Mark Oliver's World

Participating In A Leadership Panel

28/06/2024

In November 2023 I was invited to participate in a Leadership Panel with the theme of Recruit, Retain, Develop for Women In Tech Dorset.

The panel was made up of 3 other professionals: Saba Rubaei, Vivienne Palmer & Ian Glen.

The panel topic was How companies can improve the future and help women grow in leadership positions?

There were 3 main questions put to the panel:

  1. What did you notice about the difference between teams with women and without?
  2. Why in your mind is it important to have more women in tech teams?
  3. What are the challenges in attracting and retaining more diverse talent?

My thoughts as a Software Team Lead on each of those is as follows:

What did you notice about the difference between teams with women and without?

Teams that are solely populated with men can be very static, and quiet and uncaring.
Teams with both Women & Men are always more kind, caring, funny and friendly teams.

Because of those things, the teams are more productive, happy and they work as a cohesive team!

Working with anyone who is in some way different from you (Gender, Race, Upbringing...) challenges you to overcome your possibly stale ways of thinking and consider alternatives.

Diverse teams are more likely to constantly re-examine facts and remain objective!

Why in your mind is it important to have more women in tech teams?

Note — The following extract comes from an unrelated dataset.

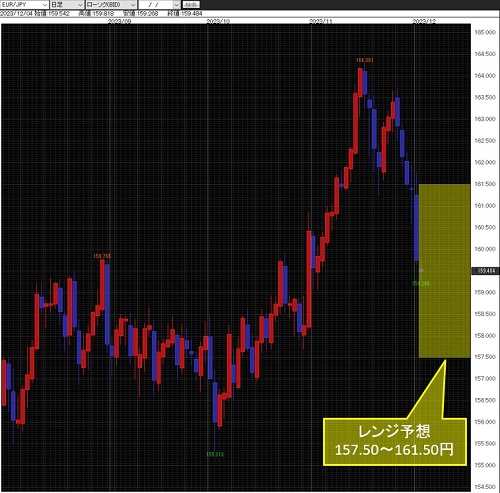The width and height of the screenshot is (500, 493).
Task: Click the レンジ予想 157.50～161.50円 callout
Action: coord(394,441)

It allows a team to build more meaningful relationships and create successful work processes.

Research has shown that diverse teams produce more effective results, learning opportunities and task mastery.

Women don't get stuck on a persons technical prowess, they get to the core of the person and their abilities, often showing the person those abilities they are not necessarily aware of.

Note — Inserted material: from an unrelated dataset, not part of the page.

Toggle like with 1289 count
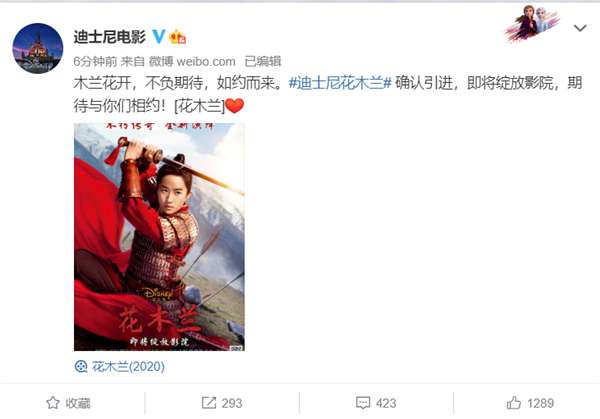coord(530,403)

It is easy to be stuck in your ways in the tech world, diversity breaks that out - No longer are you a "borg drone", you are challenged.

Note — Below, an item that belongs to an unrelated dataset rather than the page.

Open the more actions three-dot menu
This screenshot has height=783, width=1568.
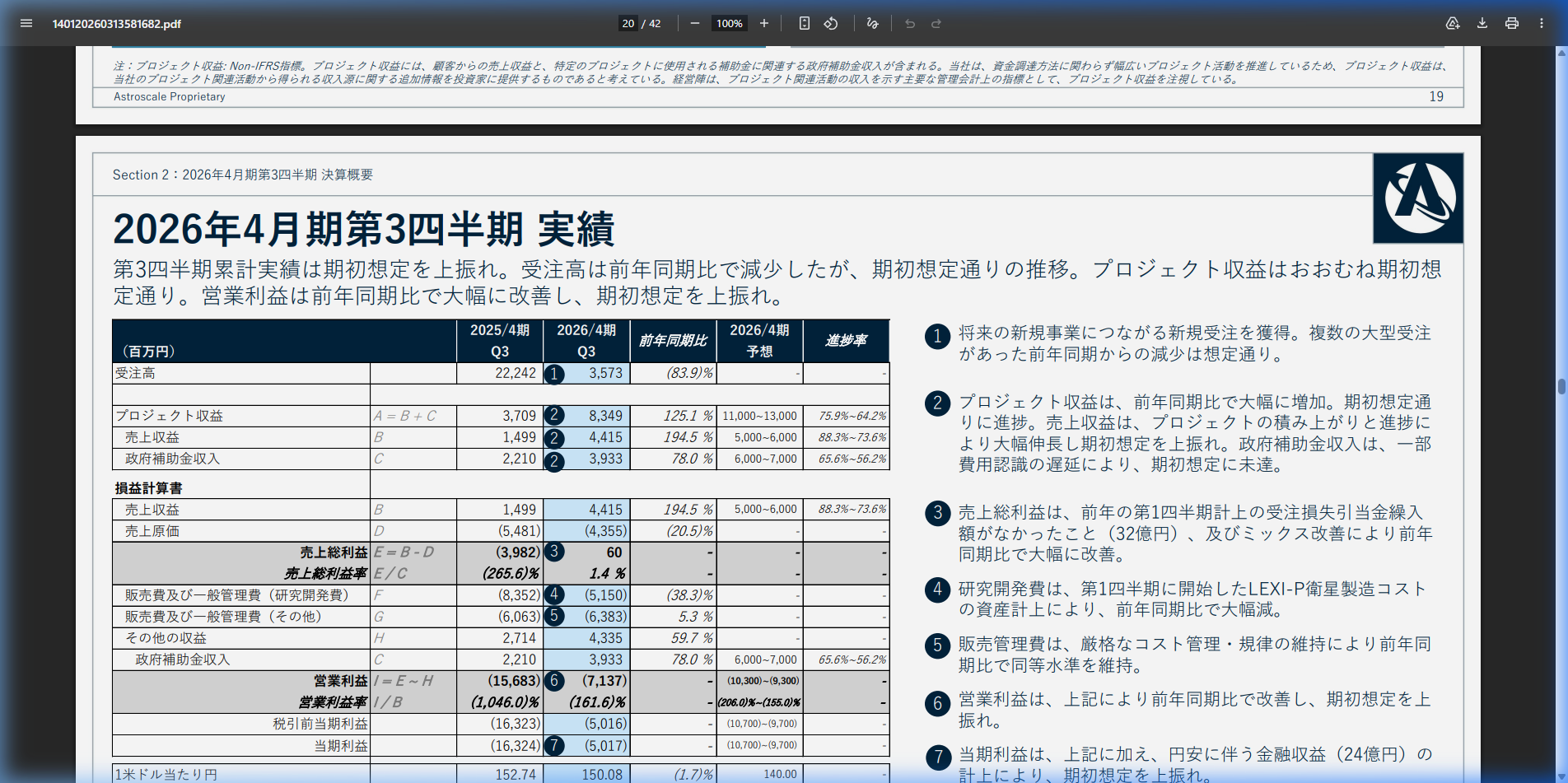(1542, 23)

What are the challenges in attracting and retaining more diverse talent?

I find that Women under-rate themselves, where as men will over-rate themselves. So a women won't just apply for a role unless it is a perfect fit on paper, which means it is extra hard to recruit a women when the technical job specifications tend to be a huge list of skill requirements. A man would just apply.

Engineers often overlook the soft skills, and then get promoted to leader ship roles. It is important to have soft skills as a leader, to be empathetic and show willingness to listen, this is very important for retention, people who feel listened to and rewarded are loyal.

It is daunting to work with a male focussed team/department when you are the "different" one. It is hard to break the comfort zone for those incoming into a team, and those within the team too.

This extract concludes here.